La dimisión de Trudeau llega en un momento crítico para España, donde la situación económica y social refleja una versión ampliada de los problemas canadienses. Si Canadá lidia con una crisis de vivienda insostenible, España no se queda atrás: la posibilidad de acceder a una vivienda digna se ha convertido en un lujo reservado para unos pocos. Mientras Trudeau enfrentaba críticas por una inflación que asfixia a la clase media, Sánchez debe lidiar con un paro juvenil que sigue siendo uno de los más altos de Europa, una presión fiscal que aprieta el cuello de autónomos y asalariados, y un rosario de casos de corrupción que rodean al Gobierno y al PSOE como buitres sobrevolando un festín.
La caída del primer ministro canadiense no solo pone en evidencia el fracaso de su modelo, sino que refuerza el auge de las alternativas conservadoras. En Canadá, Pierre Poilievre, líder del Partido Conservador, ha captado el descontento ciudadano con un mensaje pragmático que conecta con las preocupaciones reales de la gente. En España, el PP y Vox están siguiendo una hoja de ruta similar, capitalizando un hastío generalizado hacia un gobierno más preocupado por contentar a sus socios independentistas que por solucionar los problemas de la gente. La cuestión no es si Sánchez terminará como Trudeau, sino cuándo.
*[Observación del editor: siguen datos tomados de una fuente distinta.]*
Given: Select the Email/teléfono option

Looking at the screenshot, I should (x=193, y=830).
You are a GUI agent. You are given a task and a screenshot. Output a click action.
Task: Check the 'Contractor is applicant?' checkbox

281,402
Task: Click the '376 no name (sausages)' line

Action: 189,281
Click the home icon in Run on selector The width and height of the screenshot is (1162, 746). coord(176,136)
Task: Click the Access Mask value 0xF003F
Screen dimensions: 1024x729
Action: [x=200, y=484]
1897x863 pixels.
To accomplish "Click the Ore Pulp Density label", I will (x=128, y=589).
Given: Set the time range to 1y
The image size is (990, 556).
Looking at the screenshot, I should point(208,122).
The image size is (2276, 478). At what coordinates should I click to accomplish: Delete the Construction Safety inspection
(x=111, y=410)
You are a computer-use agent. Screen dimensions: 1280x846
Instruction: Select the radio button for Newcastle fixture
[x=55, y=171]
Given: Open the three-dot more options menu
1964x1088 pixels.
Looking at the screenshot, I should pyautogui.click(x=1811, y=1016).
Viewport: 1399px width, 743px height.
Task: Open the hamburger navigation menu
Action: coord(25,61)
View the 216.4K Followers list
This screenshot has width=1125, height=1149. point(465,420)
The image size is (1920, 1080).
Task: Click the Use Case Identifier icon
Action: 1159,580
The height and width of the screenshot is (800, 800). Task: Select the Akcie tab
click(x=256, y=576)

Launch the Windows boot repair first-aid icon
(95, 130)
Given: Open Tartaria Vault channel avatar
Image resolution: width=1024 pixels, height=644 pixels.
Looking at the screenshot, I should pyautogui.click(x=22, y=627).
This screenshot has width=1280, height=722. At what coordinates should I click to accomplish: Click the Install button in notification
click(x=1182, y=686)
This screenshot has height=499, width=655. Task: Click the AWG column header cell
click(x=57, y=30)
Mientras tanto, el presidente español parece confiar en su narrativa, como si el espejo canadiense no le devolviera una imagen inquietantemente familiar. Trudeau creía que podía bailar en un concierto de Taylor Swift mientras Montreal ardía en disturbios; Sánchez parece pensar que puede prometer justicia social mientras las sombras de la corrupción y la desconexión con los ciudadanos se ciernen sobre su gobierno. Ambos han construido su liderazgo sobre una desconexión que, tarde o temprano, pasa factura.
En última instancia, la dimisión de Trudeau no es solo el fin de un mandato; es el síntoma de una crisis global de la izquierda, atrapada entre discursos del siglo XX y demandas del siglo XXI. Si Trudeau ha caído porque los canadienses dejaron de creerle, su alter ego folclórico debería preguntarse cuánto tiempo más podrá sostener un relato que, cada vez más, los españoles perciben como hueco. Porque la historia tiene un extraño sentido del humor: mientras unos hacen piruetas con las palabras, otros están ocupados escribiendo el epílogo de sus carreras. Y ese epílogo podría estar más cerca de lo que imagina Sánchez.